:: Excerpted passage

Most days I wake up and I can’t even recognize myself. My anxiety takes hold of me the moment I open my eyes to begin my day, and I don’t always come back from that. I replay the worst things I’ve ever said to you over and over and over again. I’m the broken record stuck on the last note of your least favorite song; just when you think it’s over, it starts again. And again. And again.

Every time I think this might be my new beginning, I only seem to find an end. You opened my eyes to what love could be, and then you made sure I knew that none of that could ever be for me. The smallest moments can spark the greatest hope, but behind that hope all I see is defeat.

I take on too much and always wonder how I got buried so deep. Everyone has limits, and I fear I will never truly learn mine. Or maybe I have found them, but I can never respect those boundaries. I always feel the need to do more, more, more when my brain is screaming less.

I want to do less. I want to be okay with less. I want to believe that I am not less than for not doing more than everyone around me. I want to focus on who I am becoming, not how far I haven’t come. I want to live my life instead of watching it all pass me by. I just want to be.

::::

Aim A:
From the reflection on anxiety, write out everything from "I want to do" down to "just want to be.".
Aim B:
Translate this sentence from the reflection on anxiety into Spanish: "Everyone has limits, and I fear I will never truly learn mine."
Aim C:
Does the reflection on anxiety support each statement below? Answer yes or no, and quote the words that decide it.
(i) The writer's anxiety takes hold as soon as the writer wakes up.
(ii) The writer always respects personal boundaries.
(iii) The writer wants to do less.

:: Provided material

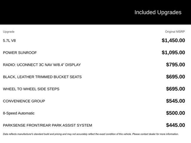Select the Black Leather Trimmed Bucket Seats upgrade
The image size is (191, 143).
(x=42, y=77)
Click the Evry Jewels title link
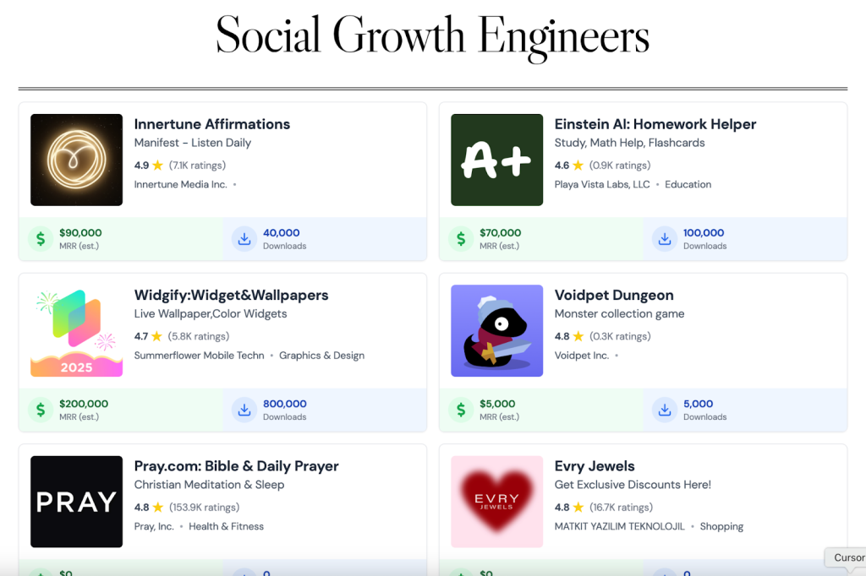Image resolution: width=866 pixels, height=576 pixels. [x=595, y=466]
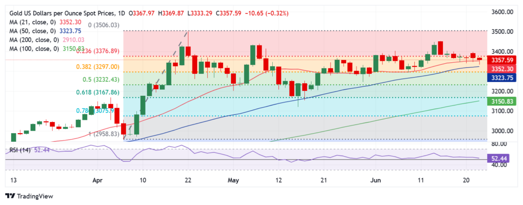Click the red 3357.59 current price tag

coord(502,60)
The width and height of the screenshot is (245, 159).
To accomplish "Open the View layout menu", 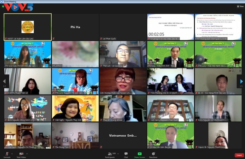I will click(240, 6).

::::

Result A:
I want to do less. I want to be okay with less. I want to believe that I am not less than for not doing more than everyone around me. I want to focus on who I am becoming, not how far I haven’t come. I want to live my life instead of watching it all pass me by. I just want to be.

Result B:
Todos tienen límites, y temo que nunca llegaré a conocer de verdad los míos.

Result C:
(i) Yes: "My anxiety takes hold of me the moment I open my eyes to begin my day"
(ii) No: "Or maybe I have found them, but I can never respect those boundaries."
(iii) Yes: "I want to do less."